With an appetising flavour, soursop has a sweet-acidic taste. This healthy fruit can be juiced and taken especially when you are fasting because it is believed to relieve liver ailments.

 

 

Velvet tamarind
This fruit is known as awin in Yoruba, icheku/nchichi in Igbo and tsamianbiri/tsamiyarkurm in Hausa. It is a favourite among children who break the brown hard inedible shell that has a velvety feel to enjoy the orange coloured pulp with a powdery texture inside.

 

With its sweet and sour taste, tamarind is very cheap and is sold by market women who bring in their produce directly from the rural areas. It is usually sold either still on the stem or measured with cups.

 

 

Star apple
When star apple popularly known as cherry (agbalumo in Yoruba and udala/udara Igbo), is in season, you cannot miss it. Buyers will surround the basketful of ripe cherry to select, even as the sellers lure them with free samples.

 

It has a bright orange/brown colour with edible flesh and dark brown seeds covered with creamy pulp which is usually eaten up.

 

The unripe cherry is sour, while most of the the ripe fruits, which usually drop naturally from the tree, are very sweet.

 

“When I was younger, we used the seed as arithmetic aid as well as for playing games like suwe and ayo.
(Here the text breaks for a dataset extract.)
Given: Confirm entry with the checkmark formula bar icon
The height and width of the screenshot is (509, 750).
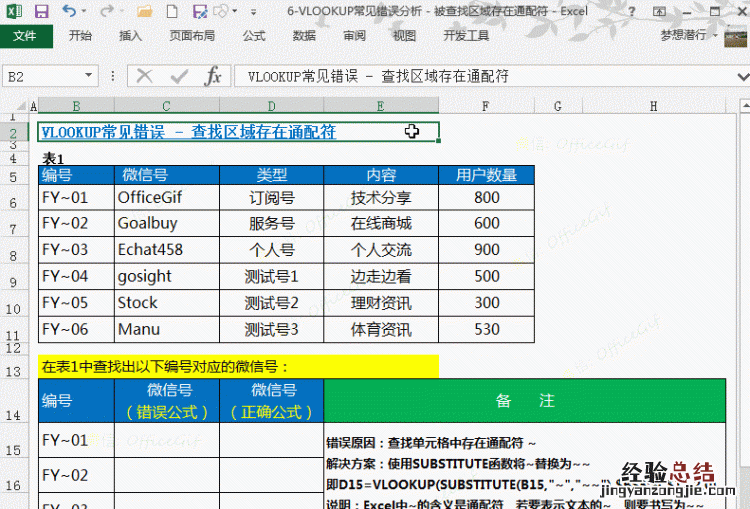Looking at the screenshot, I should [179, 76].
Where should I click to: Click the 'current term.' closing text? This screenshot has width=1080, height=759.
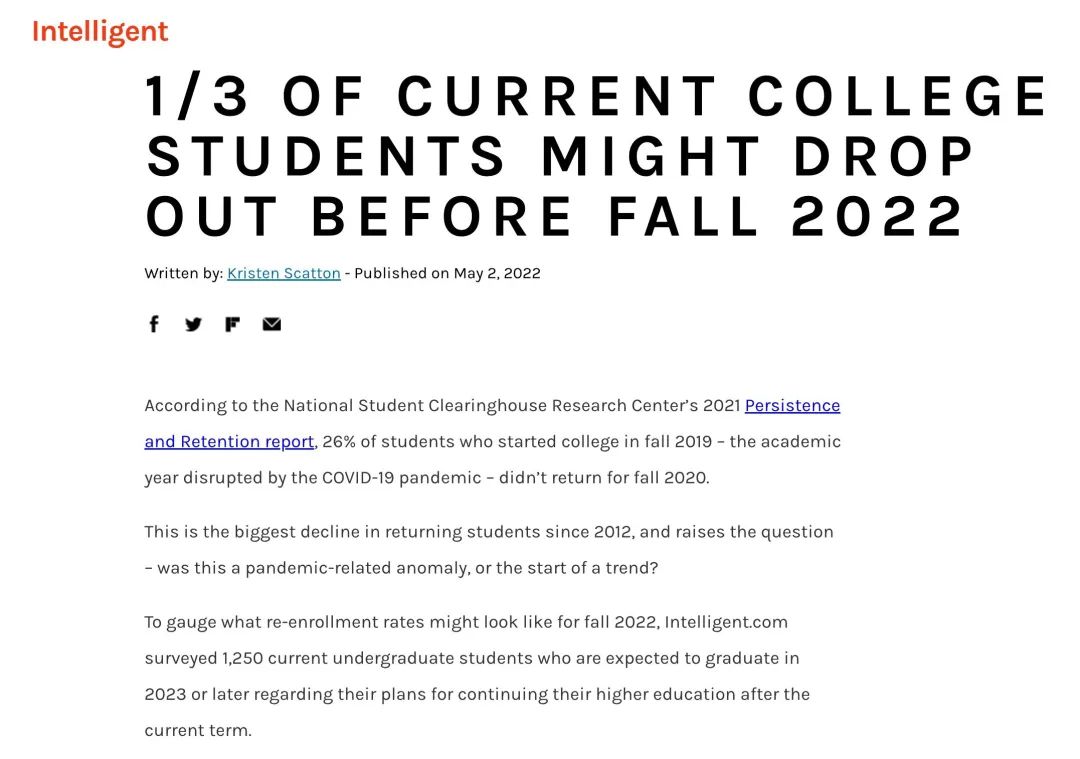pyautogui.click(x=198, y=731)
Then you could chew the flesh and skin so hard it turned to gum,” reminisced Funmi Onasanya, a banker.

 

 

Guava
“What actually put me off guava are the hard, tiny seeds inside it. We were made to believe that it can cause appendicitis if swallowed,” revealed Shola Olatunji, a student.

 

Despite this misconception, this round/oval fruit is still enjoyed by some people who would rather chew and spit out the seeds. The outer skin may be rough, often with a bitter taste, or soft and sweet. The pulp inside may be sweet or sour and off-white to deep pink.

 

 

African bush mango
This fruit (known as oro in Yoruba and ugiri/ugili in Igbo) looks like mango but is smaller in size. It is mostly cherished for its fat and protein-rich nuts which after being dried in the sun are ground to cook ogbono soup.

 

 

Cashew apples
The cashew apple is the fleshy part of the cashew fruit that is attached to the cashew nut. It ripens into a yellow and/or red fruit with a strong ‘sweet’ smell and a sweet taste.

 

Care must be taken when eating cashew as the liquid can cause skin irritation and also stain clothes which may not come off again.

 

The cashew seed is served as a snack after roasting.